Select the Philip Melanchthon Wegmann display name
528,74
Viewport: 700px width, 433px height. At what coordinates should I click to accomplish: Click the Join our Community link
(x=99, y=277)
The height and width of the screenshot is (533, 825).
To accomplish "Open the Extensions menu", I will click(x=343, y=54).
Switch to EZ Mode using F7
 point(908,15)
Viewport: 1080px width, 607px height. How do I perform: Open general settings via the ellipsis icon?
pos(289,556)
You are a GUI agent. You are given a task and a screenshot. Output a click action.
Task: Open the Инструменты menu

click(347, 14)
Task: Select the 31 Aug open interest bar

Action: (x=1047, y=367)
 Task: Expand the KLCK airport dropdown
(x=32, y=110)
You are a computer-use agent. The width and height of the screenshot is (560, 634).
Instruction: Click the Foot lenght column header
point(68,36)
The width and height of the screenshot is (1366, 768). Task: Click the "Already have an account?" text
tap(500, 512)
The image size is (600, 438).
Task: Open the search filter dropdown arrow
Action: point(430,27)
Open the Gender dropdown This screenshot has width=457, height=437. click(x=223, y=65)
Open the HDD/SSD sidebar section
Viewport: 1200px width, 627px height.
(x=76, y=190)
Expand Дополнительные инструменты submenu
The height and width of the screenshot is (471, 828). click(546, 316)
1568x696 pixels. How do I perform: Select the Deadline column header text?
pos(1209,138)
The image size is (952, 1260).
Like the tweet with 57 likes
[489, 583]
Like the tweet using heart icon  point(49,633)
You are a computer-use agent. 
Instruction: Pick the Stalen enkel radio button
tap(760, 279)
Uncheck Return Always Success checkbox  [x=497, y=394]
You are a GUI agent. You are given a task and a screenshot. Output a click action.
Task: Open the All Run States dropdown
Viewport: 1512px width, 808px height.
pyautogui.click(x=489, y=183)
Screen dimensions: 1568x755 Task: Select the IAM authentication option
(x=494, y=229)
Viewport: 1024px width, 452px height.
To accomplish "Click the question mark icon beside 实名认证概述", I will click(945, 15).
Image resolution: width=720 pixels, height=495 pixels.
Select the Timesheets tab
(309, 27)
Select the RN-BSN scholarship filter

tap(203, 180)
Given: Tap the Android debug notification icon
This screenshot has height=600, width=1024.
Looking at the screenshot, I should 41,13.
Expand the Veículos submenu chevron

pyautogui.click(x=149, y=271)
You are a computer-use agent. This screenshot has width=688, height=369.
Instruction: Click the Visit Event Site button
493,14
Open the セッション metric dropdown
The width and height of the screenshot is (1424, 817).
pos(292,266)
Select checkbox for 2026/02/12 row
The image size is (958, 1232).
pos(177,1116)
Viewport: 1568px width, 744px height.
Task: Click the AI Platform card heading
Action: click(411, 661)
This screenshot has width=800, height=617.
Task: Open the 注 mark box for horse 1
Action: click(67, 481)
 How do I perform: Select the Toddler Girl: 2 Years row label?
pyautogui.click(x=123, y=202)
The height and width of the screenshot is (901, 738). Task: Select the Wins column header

---------------

All lines starting at the one holding "Expand the Veículos submenu chevron" and ending at the last line above must be output exactly, and no other line may appear.

Expand the Veículos submenu chevron

pyautogui.click(x=149, y=271)
You are a computer-use agent. This screenshot has width=688, height=369.
Instruction: Click the Visit Event Site button
493,14
Open the セッション metric dropdown
The width and height of the screenshot is (1424, 817).
pos(292,266)
Select checkbox for 2026/02/12 row
The image size is (958, 1232).
pos(177,1116)
Viewport: 1568px width, 744px height.
Task: Click the AI Platform card heading
Action: click(411, 661)
This screenshot has width=800, height=617.
Task: Open the 注 mark box for horse 1
Action: click(67, 481)
 How do I perform: Select the Toddler Girl: 2 Years row label?
pyautogui.click(x=123, y=202)
The height and width of the screenshot is (901, 738). Task: Select the Wins column header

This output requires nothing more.